Aber der Landeschef hat es nicht vermocht, Ruhe in die Partei zu bringen. In der vierköpfigen Riege der Stellvertreter muss Stöß einige Köpfe auswechseln. Der Europa-Experte Philipp Steinberg wird die Parteiführung verlassen. Zudem sickerten Planspiele des Landeschefs in die Öffentlichkeit, die Staatssekretärin Barbara Loth zu ersetzen. Außerdem verlor Fritz Felgentreu, der Frontmann des rechten SPD-Flügels, den Kreisvorsitz in Neukölln. Dort musste der Kreisparteitag nach heftigem Streit sogar abgebrochen werden. In Pankow steht eine Kampfabstimmung zwischen dem Kreischef Alexander Götz und der Vizefraktionschefin im Abgeordnetenhaus Clara West an. In Tempelhof-Schöneberg fordert nach heftigem internen Streit die weithin unbekannte Anett Baron Arbeitssenatorin Dilek Kolat im Kampf um den Kreisvorsitz heraus.

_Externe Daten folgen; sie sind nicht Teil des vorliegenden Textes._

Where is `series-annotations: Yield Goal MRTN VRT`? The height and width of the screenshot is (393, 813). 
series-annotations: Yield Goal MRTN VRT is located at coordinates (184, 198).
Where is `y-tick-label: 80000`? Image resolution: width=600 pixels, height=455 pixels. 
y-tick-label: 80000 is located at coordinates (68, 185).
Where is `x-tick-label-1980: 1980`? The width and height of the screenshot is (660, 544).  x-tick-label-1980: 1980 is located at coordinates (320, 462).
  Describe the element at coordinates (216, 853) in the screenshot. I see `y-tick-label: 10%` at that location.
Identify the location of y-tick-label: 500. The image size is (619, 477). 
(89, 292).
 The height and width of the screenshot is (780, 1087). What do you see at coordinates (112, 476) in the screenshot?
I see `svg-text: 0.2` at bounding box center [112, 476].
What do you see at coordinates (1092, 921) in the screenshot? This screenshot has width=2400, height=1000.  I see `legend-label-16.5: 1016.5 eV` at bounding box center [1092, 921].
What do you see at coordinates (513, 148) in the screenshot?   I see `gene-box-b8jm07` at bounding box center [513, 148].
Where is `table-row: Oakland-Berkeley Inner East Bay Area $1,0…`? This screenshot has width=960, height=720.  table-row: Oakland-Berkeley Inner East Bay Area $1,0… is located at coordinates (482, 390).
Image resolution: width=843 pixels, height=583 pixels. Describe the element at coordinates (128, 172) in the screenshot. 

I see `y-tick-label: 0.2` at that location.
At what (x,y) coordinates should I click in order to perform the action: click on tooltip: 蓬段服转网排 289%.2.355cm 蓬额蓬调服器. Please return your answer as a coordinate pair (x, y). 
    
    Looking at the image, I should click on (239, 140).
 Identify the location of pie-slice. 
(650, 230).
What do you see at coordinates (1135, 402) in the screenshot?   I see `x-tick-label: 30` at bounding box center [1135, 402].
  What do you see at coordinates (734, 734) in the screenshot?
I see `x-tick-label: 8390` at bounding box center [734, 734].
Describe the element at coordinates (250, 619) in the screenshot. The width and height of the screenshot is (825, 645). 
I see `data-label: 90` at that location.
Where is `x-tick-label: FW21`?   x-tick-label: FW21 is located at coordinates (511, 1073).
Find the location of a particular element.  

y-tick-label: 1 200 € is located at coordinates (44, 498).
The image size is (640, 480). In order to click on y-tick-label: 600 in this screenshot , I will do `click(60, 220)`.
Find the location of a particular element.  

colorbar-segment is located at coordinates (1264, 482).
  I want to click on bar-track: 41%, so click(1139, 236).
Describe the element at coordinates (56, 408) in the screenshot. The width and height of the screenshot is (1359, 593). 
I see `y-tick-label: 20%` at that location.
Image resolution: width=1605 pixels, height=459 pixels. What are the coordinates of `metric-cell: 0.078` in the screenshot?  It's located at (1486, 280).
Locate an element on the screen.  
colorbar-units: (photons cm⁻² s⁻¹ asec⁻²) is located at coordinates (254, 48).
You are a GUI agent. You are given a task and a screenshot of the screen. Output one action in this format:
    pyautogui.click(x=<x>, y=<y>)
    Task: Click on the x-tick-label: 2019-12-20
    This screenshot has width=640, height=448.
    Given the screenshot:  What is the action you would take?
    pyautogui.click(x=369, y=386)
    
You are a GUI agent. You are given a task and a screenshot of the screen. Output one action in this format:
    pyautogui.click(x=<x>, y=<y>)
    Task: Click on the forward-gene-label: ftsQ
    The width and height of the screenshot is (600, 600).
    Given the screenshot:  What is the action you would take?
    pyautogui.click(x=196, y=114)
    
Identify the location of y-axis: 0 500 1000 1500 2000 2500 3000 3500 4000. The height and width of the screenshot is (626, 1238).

Über allem schwebt die große Frage: Wie geht es weiter nach Klaus Wowereit? Der Regierende Bürgermeister kokettiert zwar noch damit, 2016 noch einmal anzutreten. Aber in der Partei glauben das nur wenige. Der „Bunte“ sagte er, in seiner Situation brauche man manchmal ein gutes Nervenkostüm. „Aber ich bin ein Kämpfer, noch dazu Preuße. Aufgeben ist nicht mein Ding.“ Solange die möglichen Nachfolger Stöß und Fraktionschef Raed Saleh sich nicht untereinander und mit Wowereit verständigen, dürfte es der SPD schwerfallen, ihre Lage zu verbessern.